* [WHAT TO DO]:
Starting at the top of the data and ending with the line that holds "Screen dimensions: 1844x978", transcribe each line exactly; include both ends.

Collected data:

..........

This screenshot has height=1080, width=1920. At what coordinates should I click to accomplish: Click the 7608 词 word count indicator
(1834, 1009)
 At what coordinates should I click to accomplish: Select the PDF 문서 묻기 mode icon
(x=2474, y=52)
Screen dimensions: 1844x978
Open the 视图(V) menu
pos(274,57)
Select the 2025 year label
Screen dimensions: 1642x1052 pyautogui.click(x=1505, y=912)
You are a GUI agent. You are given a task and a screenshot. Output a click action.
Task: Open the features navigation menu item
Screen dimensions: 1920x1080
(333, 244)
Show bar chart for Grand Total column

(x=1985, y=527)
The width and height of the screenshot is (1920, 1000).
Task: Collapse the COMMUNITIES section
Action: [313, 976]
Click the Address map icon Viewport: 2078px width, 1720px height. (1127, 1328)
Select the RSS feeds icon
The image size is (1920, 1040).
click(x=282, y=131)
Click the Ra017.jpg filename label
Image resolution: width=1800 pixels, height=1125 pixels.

..........

* [WRITTEN RESPONSE]:
This screenshot has height=1080, width=1920. At what coordinates should I click to accomplish: Click the 7608 词 word count indicator
(1834, 1009)
 At what coordinates should I click to accomplish: Select the PDF 문서 묻기 mode icon
(x=2474, y=52)
Screen dimensions: 1844x978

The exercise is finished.